2014-05-14 Thread Mostafa Alizadeh
Hi Martin,
Yes you're right, 75000 items isn't so large! But after passing these items
through an encoder, the number of items becomes about 227000!! That's a big
number!

However, I skewed over the problem and till now I've reached to this point
that I may use 3 or 4 inputs-ouputs ports per block (instead of actually
one input-ouput port) and divide the 227000 items into 4 parallel streams
and read all of them through 3/4 different input ports and put them out to
the 3/4 output ports ! That seems work but I'm not sure that's the best
one.

If you have any idea I'll be appreciate you so much.

best,



On Wed, May 14, 2014 at 1:04 PM, Martin Braun martin.br...@ettus.comwrote:

 On 13.05.2014 19:27, Mostafa Alizadeh wrote:

 Hi,

 I recently encountered a problem with the large number of items. I wanna
 pass about 75000 items from one block to the another.
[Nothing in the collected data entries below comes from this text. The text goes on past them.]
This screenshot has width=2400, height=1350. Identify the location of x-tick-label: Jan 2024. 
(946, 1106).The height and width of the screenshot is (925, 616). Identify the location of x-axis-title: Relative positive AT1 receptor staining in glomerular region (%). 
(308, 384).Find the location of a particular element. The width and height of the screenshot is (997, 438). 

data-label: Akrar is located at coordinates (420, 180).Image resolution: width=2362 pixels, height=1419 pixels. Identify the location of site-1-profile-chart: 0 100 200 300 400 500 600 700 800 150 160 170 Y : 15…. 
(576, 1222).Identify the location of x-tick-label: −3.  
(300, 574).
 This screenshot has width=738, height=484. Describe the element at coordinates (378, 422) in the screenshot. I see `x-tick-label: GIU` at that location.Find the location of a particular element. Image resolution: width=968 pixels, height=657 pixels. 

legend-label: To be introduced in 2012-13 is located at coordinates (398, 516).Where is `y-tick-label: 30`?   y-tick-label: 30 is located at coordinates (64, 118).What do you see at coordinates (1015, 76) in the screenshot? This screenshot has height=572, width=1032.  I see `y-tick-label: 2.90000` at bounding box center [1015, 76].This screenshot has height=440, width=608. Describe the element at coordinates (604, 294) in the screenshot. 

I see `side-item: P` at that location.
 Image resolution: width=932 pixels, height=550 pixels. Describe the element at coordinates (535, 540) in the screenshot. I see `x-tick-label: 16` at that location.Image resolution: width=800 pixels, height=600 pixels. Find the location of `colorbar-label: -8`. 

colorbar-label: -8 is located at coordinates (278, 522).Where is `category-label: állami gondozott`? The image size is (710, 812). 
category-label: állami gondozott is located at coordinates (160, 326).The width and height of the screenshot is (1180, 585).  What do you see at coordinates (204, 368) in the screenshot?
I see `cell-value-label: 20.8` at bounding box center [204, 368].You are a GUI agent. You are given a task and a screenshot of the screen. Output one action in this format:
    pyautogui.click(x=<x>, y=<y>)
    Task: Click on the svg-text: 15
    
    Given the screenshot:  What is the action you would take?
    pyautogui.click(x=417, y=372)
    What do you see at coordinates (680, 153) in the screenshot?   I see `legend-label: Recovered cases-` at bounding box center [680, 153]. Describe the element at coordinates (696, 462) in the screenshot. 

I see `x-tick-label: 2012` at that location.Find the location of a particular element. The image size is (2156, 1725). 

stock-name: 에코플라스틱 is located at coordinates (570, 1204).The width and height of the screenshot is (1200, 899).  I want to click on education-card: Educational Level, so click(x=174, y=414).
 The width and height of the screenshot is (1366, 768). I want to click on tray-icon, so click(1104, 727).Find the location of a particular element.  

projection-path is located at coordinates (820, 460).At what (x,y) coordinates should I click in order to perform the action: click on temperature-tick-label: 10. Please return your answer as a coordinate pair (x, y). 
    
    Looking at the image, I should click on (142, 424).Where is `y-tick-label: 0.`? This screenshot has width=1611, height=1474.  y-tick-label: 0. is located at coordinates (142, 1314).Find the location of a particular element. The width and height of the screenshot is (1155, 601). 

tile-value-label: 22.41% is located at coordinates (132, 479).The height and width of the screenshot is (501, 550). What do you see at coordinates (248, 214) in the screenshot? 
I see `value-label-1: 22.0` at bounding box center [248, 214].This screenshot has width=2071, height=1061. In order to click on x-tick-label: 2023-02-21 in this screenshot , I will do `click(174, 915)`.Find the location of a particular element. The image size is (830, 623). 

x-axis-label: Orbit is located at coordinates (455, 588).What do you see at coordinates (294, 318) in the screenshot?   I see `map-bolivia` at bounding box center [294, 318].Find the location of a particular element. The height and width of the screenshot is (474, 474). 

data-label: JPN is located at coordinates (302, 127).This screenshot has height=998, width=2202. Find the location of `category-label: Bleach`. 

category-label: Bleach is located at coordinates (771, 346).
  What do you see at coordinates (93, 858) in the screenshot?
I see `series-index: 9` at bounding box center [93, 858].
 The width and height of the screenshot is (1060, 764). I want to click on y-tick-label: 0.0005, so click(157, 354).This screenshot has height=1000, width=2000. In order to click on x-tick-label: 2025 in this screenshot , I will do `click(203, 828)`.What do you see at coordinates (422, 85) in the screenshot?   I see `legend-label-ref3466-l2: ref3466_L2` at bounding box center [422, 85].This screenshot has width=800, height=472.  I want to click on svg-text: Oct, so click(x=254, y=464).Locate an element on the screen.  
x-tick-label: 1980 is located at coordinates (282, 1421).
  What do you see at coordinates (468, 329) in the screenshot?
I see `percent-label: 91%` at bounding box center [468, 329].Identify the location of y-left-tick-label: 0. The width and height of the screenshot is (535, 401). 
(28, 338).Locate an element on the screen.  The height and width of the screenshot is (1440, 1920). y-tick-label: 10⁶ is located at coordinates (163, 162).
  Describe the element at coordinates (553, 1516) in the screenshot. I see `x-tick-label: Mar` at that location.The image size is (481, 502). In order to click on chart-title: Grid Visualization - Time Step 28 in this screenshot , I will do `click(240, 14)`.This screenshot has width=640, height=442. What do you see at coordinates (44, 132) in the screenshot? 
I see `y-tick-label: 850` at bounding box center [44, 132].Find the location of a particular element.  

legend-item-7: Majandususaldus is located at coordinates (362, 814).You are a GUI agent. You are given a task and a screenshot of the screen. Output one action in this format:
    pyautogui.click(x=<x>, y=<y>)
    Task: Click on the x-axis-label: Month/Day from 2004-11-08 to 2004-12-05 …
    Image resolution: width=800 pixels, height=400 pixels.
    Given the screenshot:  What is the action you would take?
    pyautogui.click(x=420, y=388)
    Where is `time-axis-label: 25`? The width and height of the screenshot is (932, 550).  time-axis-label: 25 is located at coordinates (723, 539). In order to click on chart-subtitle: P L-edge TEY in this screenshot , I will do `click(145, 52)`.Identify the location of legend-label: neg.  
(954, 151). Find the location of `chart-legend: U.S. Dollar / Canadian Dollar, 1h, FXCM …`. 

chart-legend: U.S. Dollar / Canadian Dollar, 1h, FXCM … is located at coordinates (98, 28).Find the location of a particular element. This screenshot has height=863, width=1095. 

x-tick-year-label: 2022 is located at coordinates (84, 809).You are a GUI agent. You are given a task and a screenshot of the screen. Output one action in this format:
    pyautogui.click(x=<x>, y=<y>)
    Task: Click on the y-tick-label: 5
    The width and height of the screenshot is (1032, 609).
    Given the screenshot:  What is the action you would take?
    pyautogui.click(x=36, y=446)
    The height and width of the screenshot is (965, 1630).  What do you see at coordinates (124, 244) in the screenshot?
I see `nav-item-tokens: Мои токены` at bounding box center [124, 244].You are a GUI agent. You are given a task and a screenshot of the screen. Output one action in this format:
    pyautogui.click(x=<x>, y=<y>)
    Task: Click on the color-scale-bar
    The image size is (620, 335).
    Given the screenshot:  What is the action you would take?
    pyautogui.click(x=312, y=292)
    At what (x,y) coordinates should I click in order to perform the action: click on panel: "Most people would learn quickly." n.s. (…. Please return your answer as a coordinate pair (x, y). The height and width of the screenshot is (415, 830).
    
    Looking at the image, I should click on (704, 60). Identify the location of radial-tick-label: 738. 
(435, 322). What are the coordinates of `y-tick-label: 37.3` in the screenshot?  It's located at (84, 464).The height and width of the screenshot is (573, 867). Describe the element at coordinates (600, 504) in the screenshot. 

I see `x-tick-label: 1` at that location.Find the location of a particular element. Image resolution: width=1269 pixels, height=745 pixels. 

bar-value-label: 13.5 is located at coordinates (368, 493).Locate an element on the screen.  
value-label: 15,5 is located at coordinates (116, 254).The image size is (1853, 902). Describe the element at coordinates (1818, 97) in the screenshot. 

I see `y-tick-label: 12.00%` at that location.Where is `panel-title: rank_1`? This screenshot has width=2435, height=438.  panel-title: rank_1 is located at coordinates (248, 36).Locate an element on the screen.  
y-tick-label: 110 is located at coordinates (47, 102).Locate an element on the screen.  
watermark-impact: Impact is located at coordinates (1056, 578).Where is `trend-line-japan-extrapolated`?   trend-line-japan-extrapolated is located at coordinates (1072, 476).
I thought that I
 could do this with setting the min of output items in the constructor of
 the block but I got the following error by runtime:

 thread[thread-per-block[1]: block crc (1)]: Buffer too small for
 min_noutput_items

 I searched around but I couldn't find a cogent response. please help me!


 You could use your own version of tagged streams to indicate boundaries...
 regular tagged stream blocks also suffer from buffer limitations.

 That said, 75000 items doesn't seem all that large. What's your item size,
 is it sizeof(gr_complex)? Did you set your kernel.shmmax = 2147483648?